2. The method for realizing the convolution of the small input graph with the small weight according to claim 1, wherein the method is suitable for the situations that the number of input feature graph data is less than or equal to the frame, the number of the weights is less than or equal to the wram, the frame and the wram can be accommodated, the number of bits is 8, and the length or the width of a convolution kernel is not more than 3; meanwhile, the input depth is required to be a multiple of 32, and the output depth is required to be a multiple of 32; if some layer input depths in the model are not 32 times, the filling is required to be 32 times; the corresponding weights are also the fill-in process.

3. A method of implementing a small input graph, small weighted convolution according to claim 1, said method comprising the instructions of:

a) Convolution calculation instructions:

description of use:

b) simd load data instruction:

set as ingenic_load (indata, VR0, m)

c) A frame load data instruction:

set to ingenic_vr2frame (VR 0, frame_load_id, num)

d) wram load data instruction:

set to ingenic_vr2wram (VR 0, wram_load_id, num)

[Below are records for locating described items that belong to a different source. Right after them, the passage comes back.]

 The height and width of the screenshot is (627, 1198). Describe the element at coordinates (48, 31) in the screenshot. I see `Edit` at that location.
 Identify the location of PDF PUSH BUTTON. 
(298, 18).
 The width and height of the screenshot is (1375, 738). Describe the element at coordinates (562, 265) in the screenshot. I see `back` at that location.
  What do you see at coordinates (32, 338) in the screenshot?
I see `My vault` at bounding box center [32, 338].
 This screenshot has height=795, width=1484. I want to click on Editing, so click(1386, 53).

4. The method of claim 4, wherein,

ingenic_load(indata，VR0,1)

ingenic_load(indata，VR1,1)

using a fram load data instruction, loading data to fram:

ingenic_vr2fram(VR0,fram_load_id,1)

ingenic_vr2fram(VR1,fram_load_id,1)；

ingenic_load(widthdata，VR0,1)

ingenic_load(widthdata，VR1,1)

using a wram load data instruction, load data to wram:

ingenic_vr2wram(VR0,wram_load_id,1)

ingenic_vr2wram(VR1,wram_load_id,1)。

5. the method according to claim 1, wherein in the step S2.1, when the frame cannot be stored down, the method cannot be used; in the step S2.2, when wram cannot be stored down, the method cannot be used.

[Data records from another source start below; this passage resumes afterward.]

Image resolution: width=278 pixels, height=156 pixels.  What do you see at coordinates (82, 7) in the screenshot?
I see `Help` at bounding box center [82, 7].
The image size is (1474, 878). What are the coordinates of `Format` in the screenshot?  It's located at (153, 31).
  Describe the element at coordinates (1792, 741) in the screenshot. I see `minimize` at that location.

6. The method for realizing the convolution of the small weights of the small input graph according to claim 3, wherein in the step S3, the convolution is calculated, and the order of generation is as follows:

a first 32x out _ with x out _ height is generated,

a second 32x out _ with x out _ height is regenerated,

……

until the last 32×out_width×out_height;

7. The method for realizing the convolution of small weights of the small input graph according to claim 6, wherein the specific implementation of the step S3 is as follows:

s3.1, initializing wram_id=0;

executing fram_id= (out_width_stride_w) (ydir_i_stride_h) 32 in_ic32;

performing vrd=out_width_ydir_i_32_in_ic32;

perform fram_id=fram_id+32×4_stride_w;

vrd=vrd+32×4 is performed.

8. The method for realizing the convolution of small input graph and small weight according to claim 1, wherein when the input feature graph is complemented with 0 according to the convolution requirement, if the convolution kernel is 3, the step size is 1, and the width and the height of the output feature graph are the same as those of the input feature graph, then the input feature graph needs to be complemented with 0, and the filling method is equal to the filling of the input feature graph, or only one side is filled according to the requirement of a user.